■ Work to do ■
Put the lines of the entries below into a two-column Markdown table, Index and Line, with blank lines omitted. Begin at the line that has "Reload the page with the refresh icon" and stop after the line that has "This screenshot has width=954, height=637.".

■ Input rows ■
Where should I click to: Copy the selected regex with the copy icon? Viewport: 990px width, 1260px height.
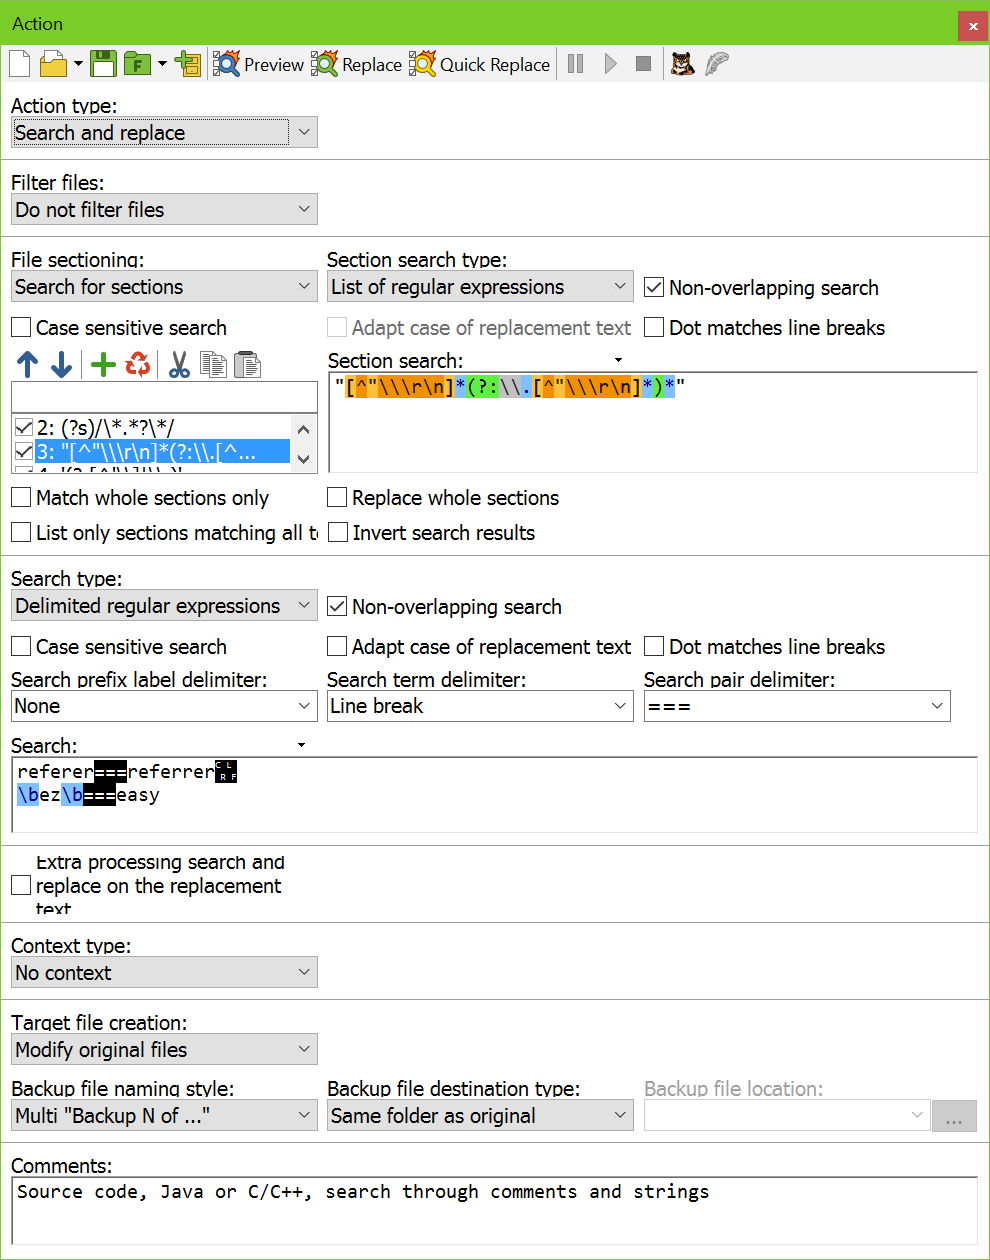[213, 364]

--

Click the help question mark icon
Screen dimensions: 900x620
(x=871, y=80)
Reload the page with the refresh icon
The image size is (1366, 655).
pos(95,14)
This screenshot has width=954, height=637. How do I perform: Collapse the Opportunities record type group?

==

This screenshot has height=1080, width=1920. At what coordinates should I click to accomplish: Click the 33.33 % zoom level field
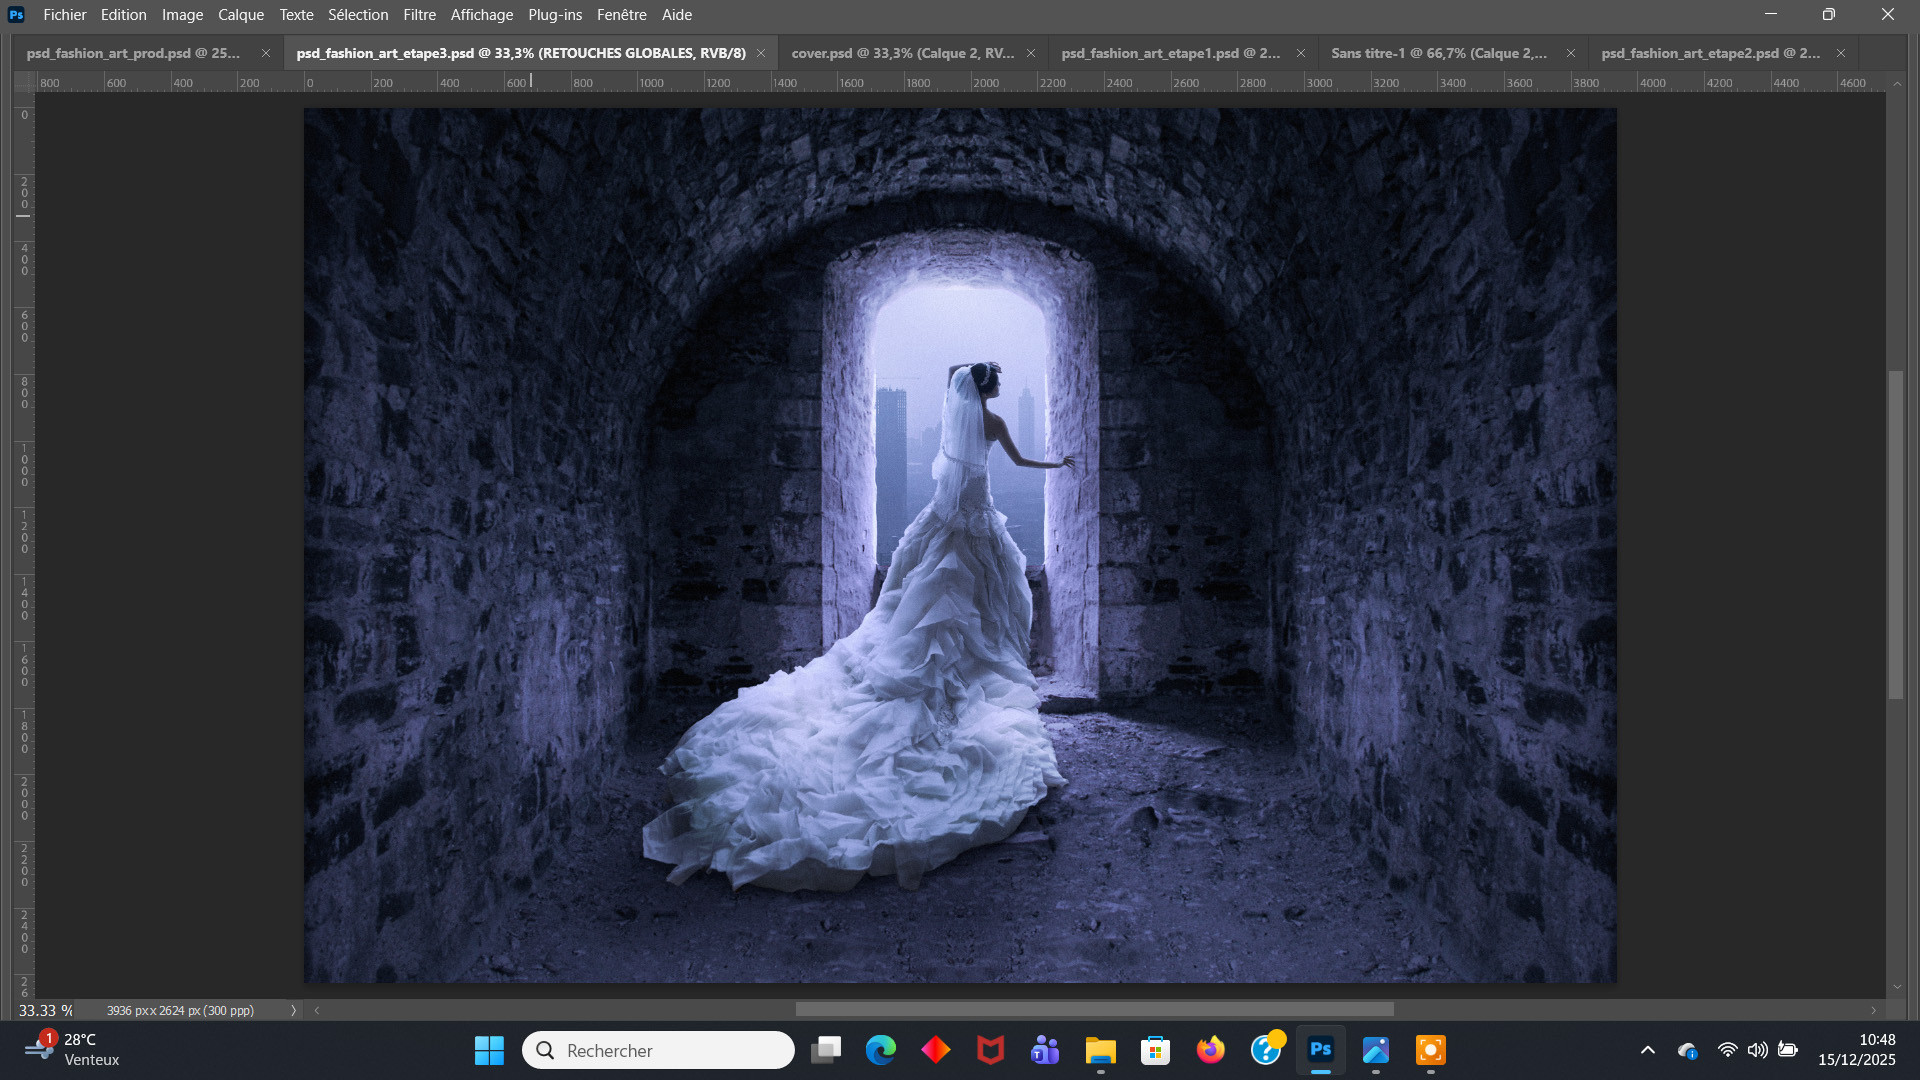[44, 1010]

■ Problem solution ■
| Index | Line |
|---|---|
| 1 | Reload the page with the refresh icon |
| 2 | The image size is (1366, 655). |
| 3 | pos(95,14) |
| 4 | This screenshot has width=954, height=637. How do I perform: Collapse the Opportunities record type group? |